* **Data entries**
◇ ◇ ◇ ◇ ◇

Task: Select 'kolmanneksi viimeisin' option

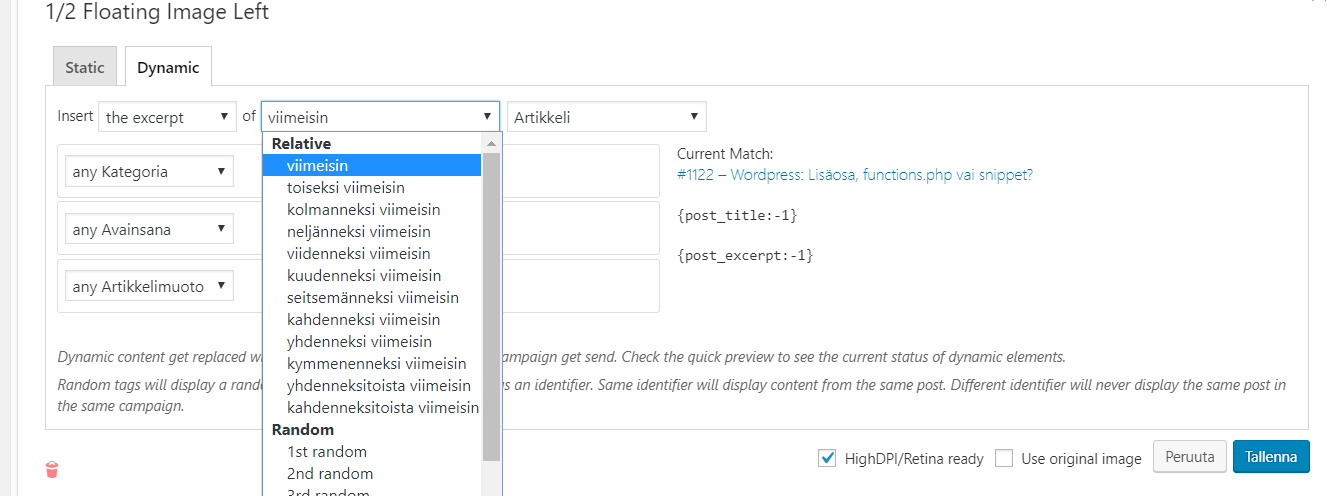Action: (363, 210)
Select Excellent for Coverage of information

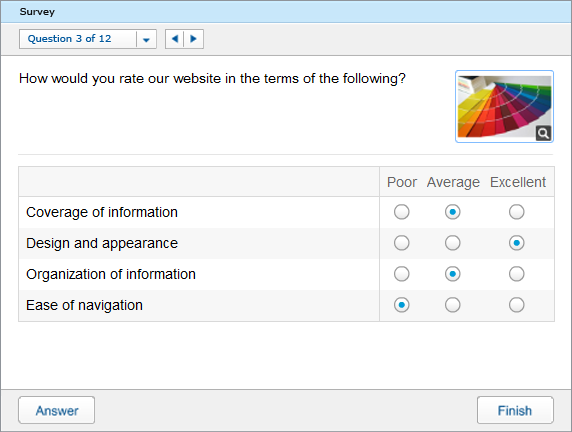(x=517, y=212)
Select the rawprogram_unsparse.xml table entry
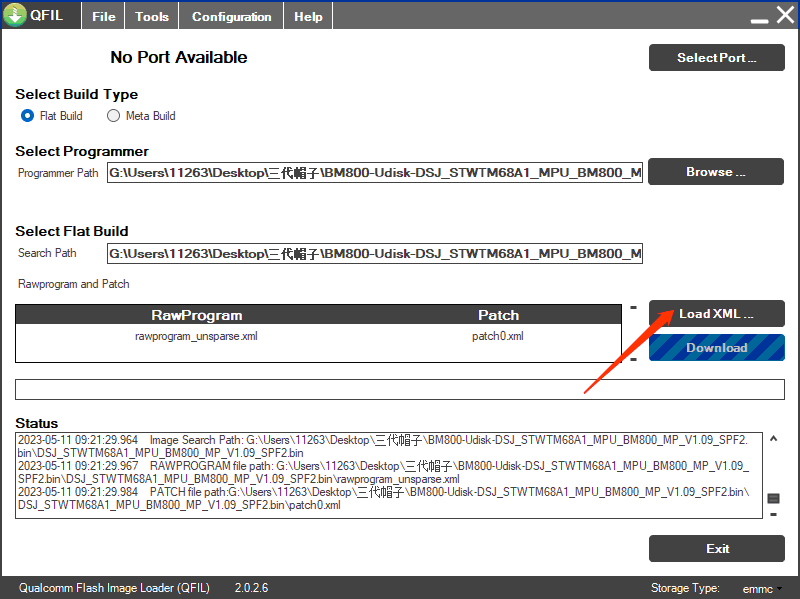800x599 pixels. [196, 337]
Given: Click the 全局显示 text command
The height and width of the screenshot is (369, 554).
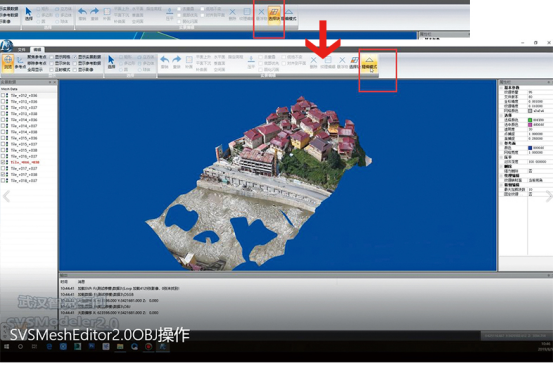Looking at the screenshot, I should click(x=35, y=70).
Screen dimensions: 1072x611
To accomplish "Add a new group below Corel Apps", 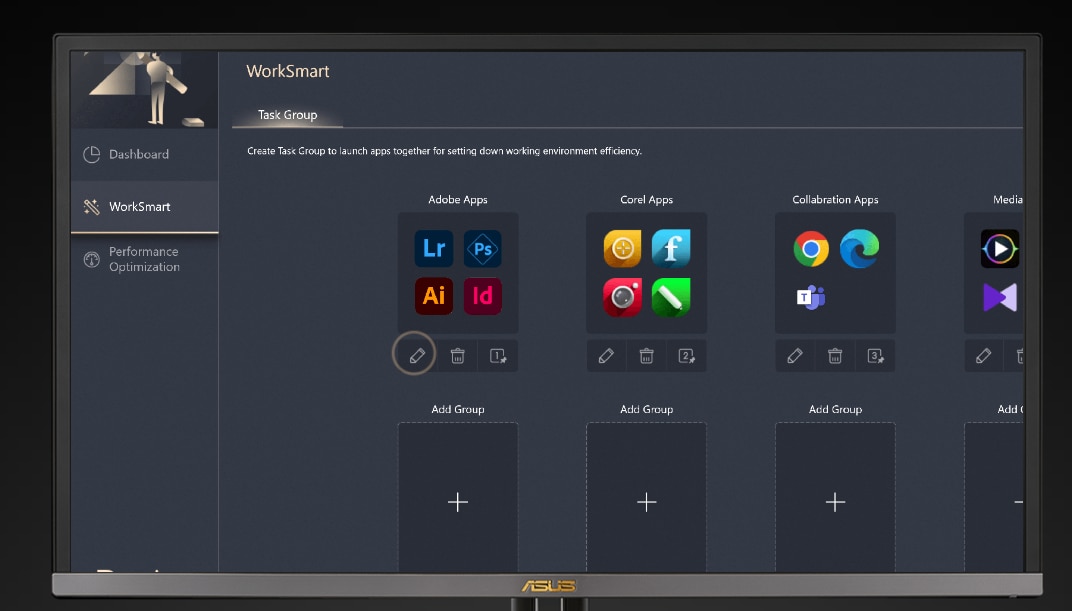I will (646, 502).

◇ ◇ ◇ ◇ ◇

* **What to produce**
From the first line of the records down through the line containing "Screen dimensions: 1072x611", transcribe exactly those lines and no others, both ends kept, pictures dropped.

* **Worked solution**
Task: Select 'kolmanneksi viimeisin' option

Action: (363, 210)
Select Excellent for Coverage of information

(x=517, y=212)
Select the rawprogram_unsparse.xml table entry
800x599 pixels. [196, 337]
Given: Click the 全局显示 text command
The height and width of the screenshot is (369, 554).
Looking at the screenshot, I should click(x=35, y=70).
Screen dimensions: 1072x611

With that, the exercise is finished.